My research interests lay in the field of computational astrophysics where I use simulation and theoretical models to understand the transition from Population III (Pop III) to Population II (Pop II) star formation. Characterizing this transition will help us understand the unusual elemental abundances we see in some of the oldest stellar systems studied by observers. These include Carbon-Enhanced Metal-Poor (CEMP) stars, found in the Milky Way halo, as well as the some of the ancient stars found in ultra-faint dwarf galaxies. These “stellar fossils” are thought to have captured the chemical imprint of early supernova and possible neutron star mergers.

PDFs for chemical abundances in our simulated stars 

Our probability density functions (PDFs) correlate well with the observations of CEMP stars from Keller et al. (2014) (red stars).

Supernova induced turbulent velocity and fluid-flow (vectors).

Our simulation tracks the pristine fraction of gas at subgrid scales to better model the formation of Pop III stars in the early universe.

Histogram of stellar mass in metallicity bins

We demonstrate that a large number of stars can still form in regions of otherwise polluted gas due to incomplete mixing.

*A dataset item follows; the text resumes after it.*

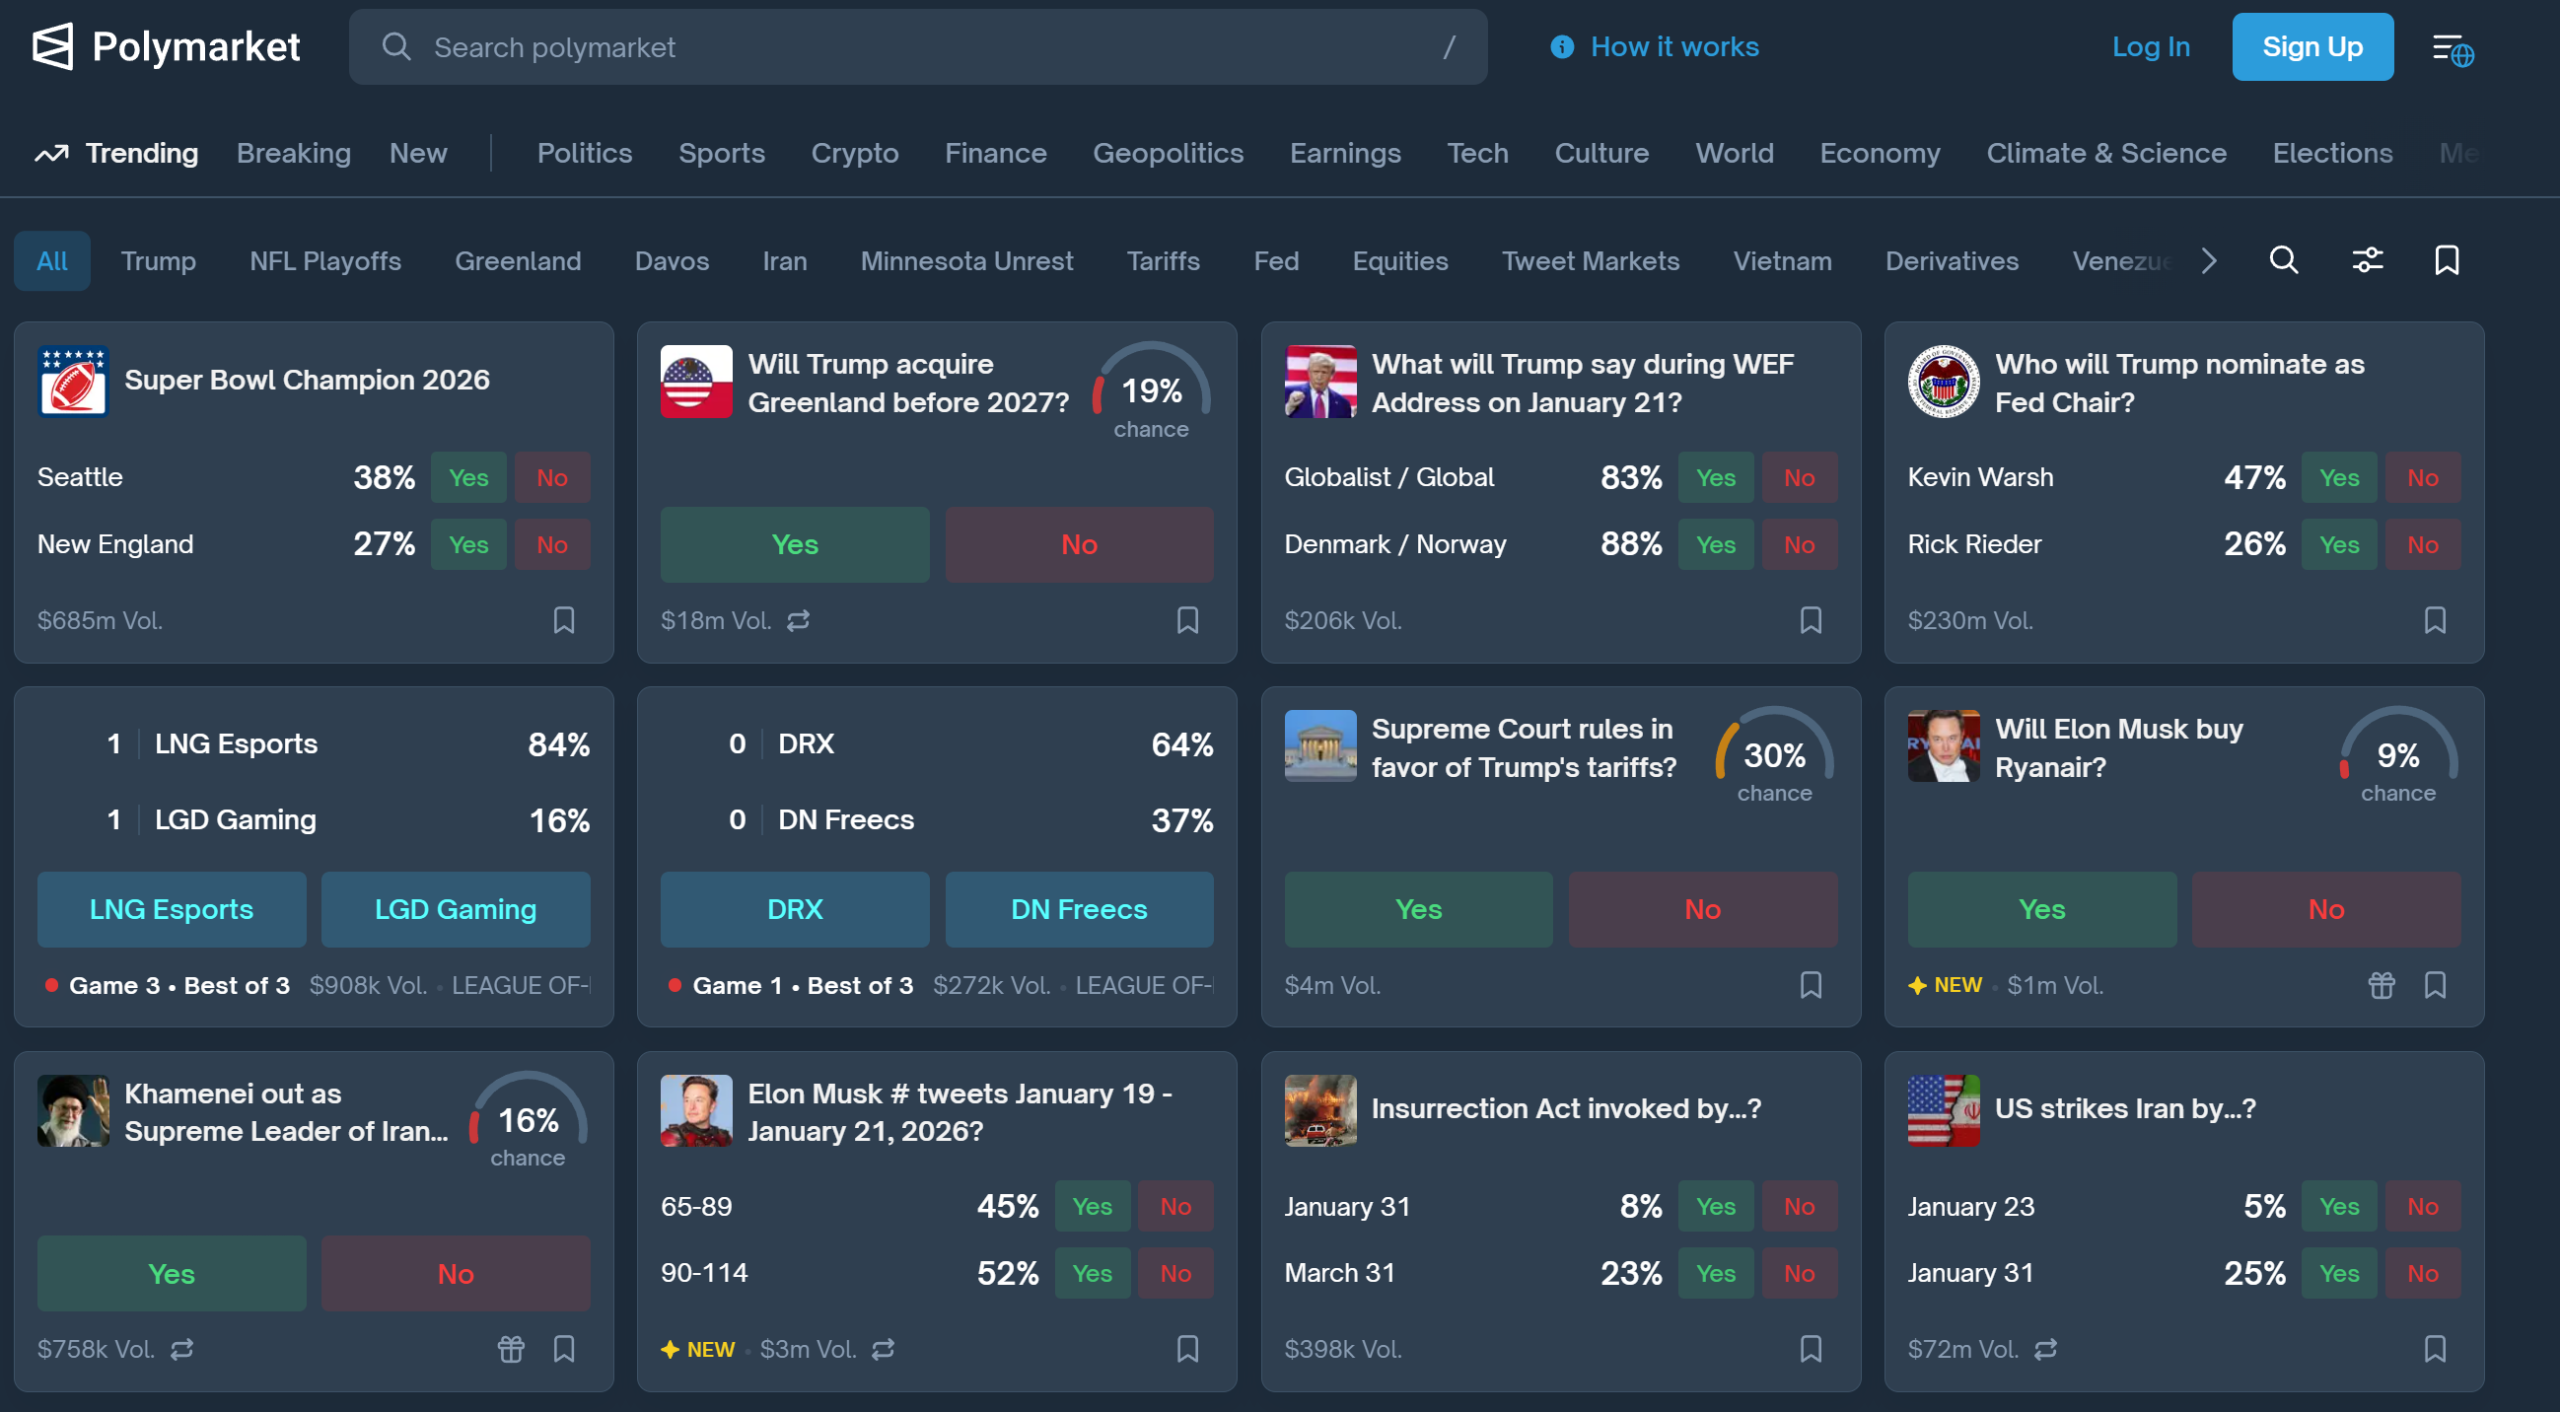This screenshot has height=1412, width=2560.
Task: Click the Polymarket logo icon
Action: click(53, 47)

Joint PDFs depicting the mass-weighted probabilities for the chemical abundances of [C/H], [O/H] and [Mg/Ca] as a function of [Fe/H] for all stars in our simulation. We generate chemical abundances for our stars convolving models for Pop III SN and "regular" SN. The red stars are characteristics of observed Milky Way halo CEMP-no stars (Keller et al. 2014). Our metallicity  density function at the lower left is overlayed with data (red curves with 1 sigma Poisson noise) from Yoon et al. 2016 and An et al. 2013.